Structure and Function of the Bacterial Primosome

细菌初级体的结构和功能

• 批准号: 10205080
• 负责人: James L Keck
• 金额: $ 27.77万
• 依托单位: UNIVERSITY OF WISCONSIN-MADISON
• 依托单位国家: 美国
• 财政年份: 2012
• 资助国家: 美国
• 起止时间: 2012-09-30 至 2022-06-30
• 项目状态: 已结题
• 来源: https://reporter.nih.gov/project-details/10205080
• 关键词: Antibiotics; Bacteria; Binding Proteins; Biochemical Genetics; Biochemistry; Biological; Cells; Complex; Cryoelectron Microscopy; Crystallization; DNA; DNA Double Strand Break; DNA Repair; DNA Structure; DNA biosynthesis; DNA replication fork; Data; Disease; DnaB helicase; Ensure; Escherichia coli; Genes; Genetic; Genome; Genomics; Goals; Health; Human; Individual; Knowledge; Life; Link; Longevity; Maintenance; Malignant - descriptor; Malignant Neoplasms; Maps; Mediating; Molecular; Organism; Pathogenicity; Pathway interactions; Plague; Process; Proteins; Reaction; Regulation; Research; Role; Site; Structure; Translating; crosslink; design; experimental study; gene function; genetic approach; helicase; in vivo; premature; programs; protein complex; recombinational repair; repaired; structural biology; tumor

DNA replication restart pathways reload cellular DNA replication complexes onto replication forks that have been prematurely abandoned. These pathways form an essential link between DNA repair (often recombinational repair) and replication. The proteins that drive these reactions, referred to as the primosome or the Replication Restart Proteins, must recognize the structures of abandoned replication forks and reload the DNA replication machinery specifically at these sites. This process is heavily regulated to ensure loading fidelity and to avoid over-replication that could arise from initiating replication at improper DNA structures. In spite of the broad biological importance of this process, the mechanisms underlying DNA replication restart and its regulation remain poorly understood. Additionally, the mechanisms by which replication restart pathways are integrated with core cellular DNA repair processes are currently unknown. Our proposal combines structural, biochemical, and genetic approaches to define the mechanisms of DNA replication restart in complementary ways. Our first overall objective of this application is to determine the structural mechanisms that govern DNA replication restart, from recognition of abandoned DNA replication forks, to primosome assembly, and finally to reloading the first component of the DNA replication machinery. Aim 1 takes advantage of our preliminary data to define structural snapshots of each step in DNA replication restart. Our second goal is to systematically define the genetic mechanisms that support DNA replication restart. Aim 2 will identify the genes that coordinate double-strand DNA break repair with replication restart and will define circumstances under which the major replication restart pathways are utilized in cells. Additionally, the mechanisms underlying replication restart suppressors will be examined.

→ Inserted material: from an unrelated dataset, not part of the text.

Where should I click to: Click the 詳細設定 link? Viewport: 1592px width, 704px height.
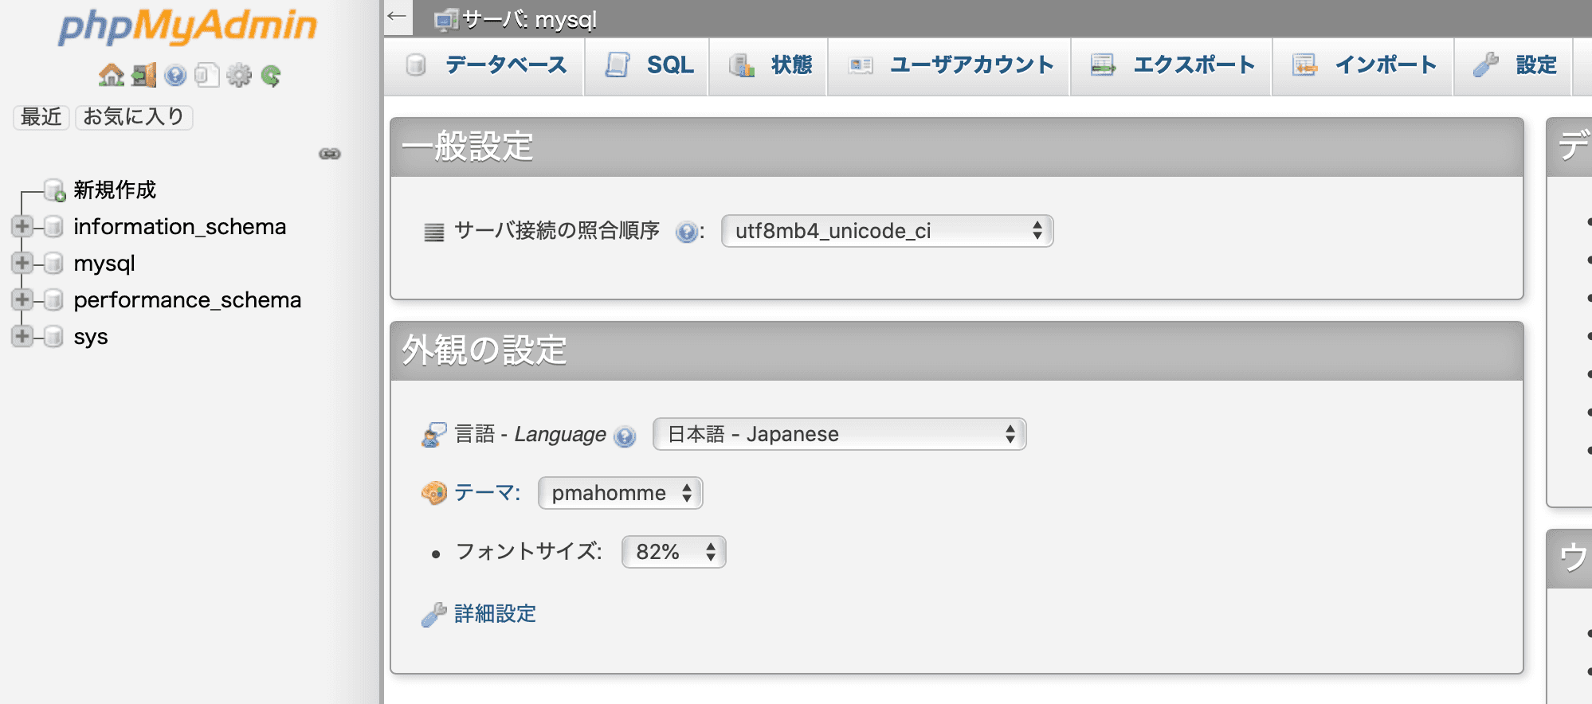[x=495, y=614]
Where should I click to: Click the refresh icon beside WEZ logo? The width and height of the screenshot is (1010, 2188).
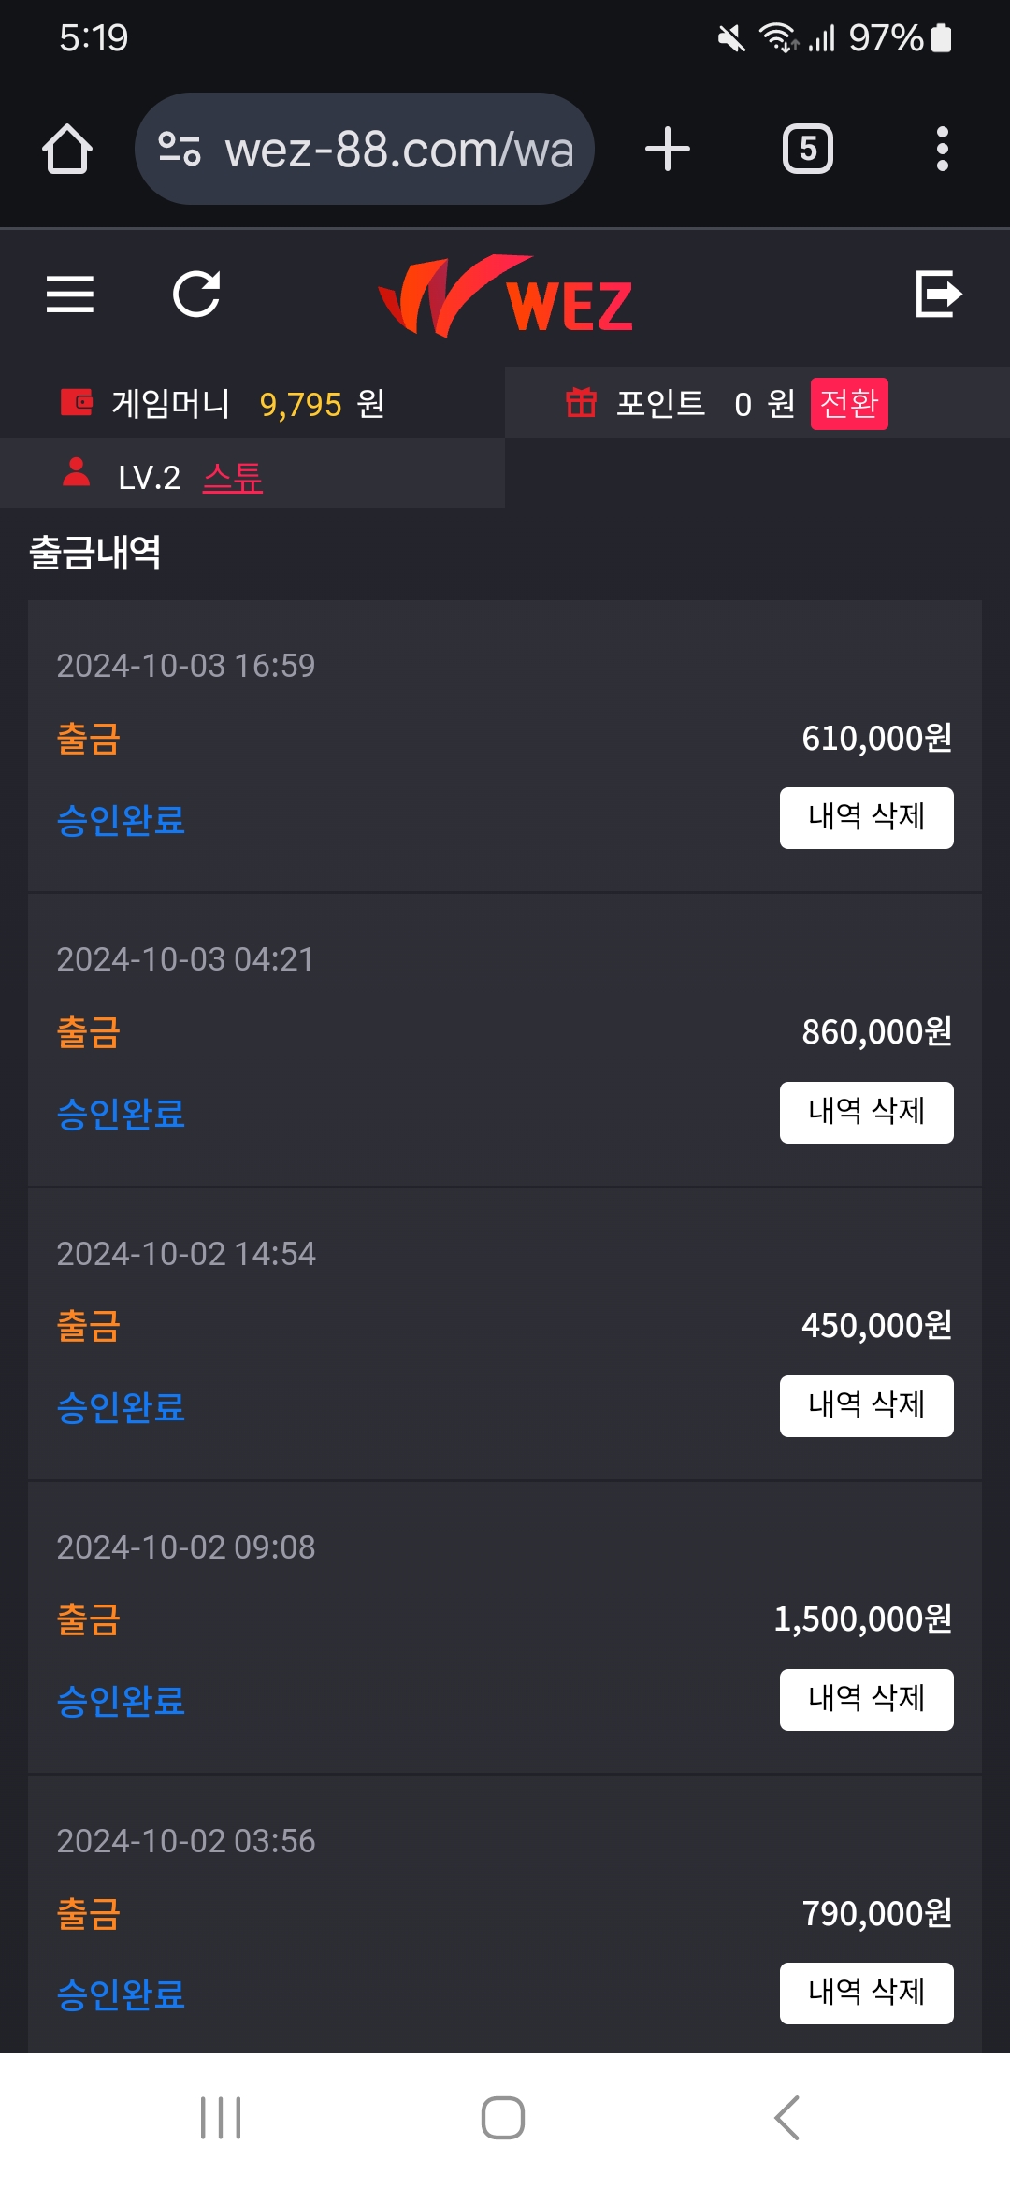[x=196, y=295]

DNA复制重新启动途径将细胞DNA复制复制复合物重新复制到复制 过早废弃的叉子。这些途径在 DNA修复（通常是重组修复）和复制。驱动这些蛋白质的蛋白质 反应，称为原始体或复制重新启动蛋白质，必须识别 废弃复制叉的结构并重新加载DNA复制机械 特别是在这些站点。此过程受到严格的监管，以确保加载忠诚度和 避免因在不当DNA结构上启动复制而产生的过度复制。在 该过程的生物学重要性广泛，即DNA的基础机制 复制重新启动及其规定仍然很少理解。另外，该机制通过 哪些复制重新启动途径与核心细胞DNA修复过程集成在一起 目前未知。我们的建议结合了结构，生化和遗传方法 以互补的方式定义DNA复制的机制。我们的第一个整体 该应用的目的是确定控制DNA的结构机制 复制重新开始，从识别废弃的DNA复制叉到原始体 组装，最后重新加载DNA复制机制的第一个组件。目标1 利用我们的初步数据来定义DNA中每个步骤的结构快照 复制重新启动。我们的第二个目标是系统地定义 支持DNA复制重新启动。 AIM 2将识别协调双链DNA的基因 重新启动重新修复，并将定义专业的情况 复制重新启动途径用于细胞中。此外，机制 将检查复制重新启动抑制器。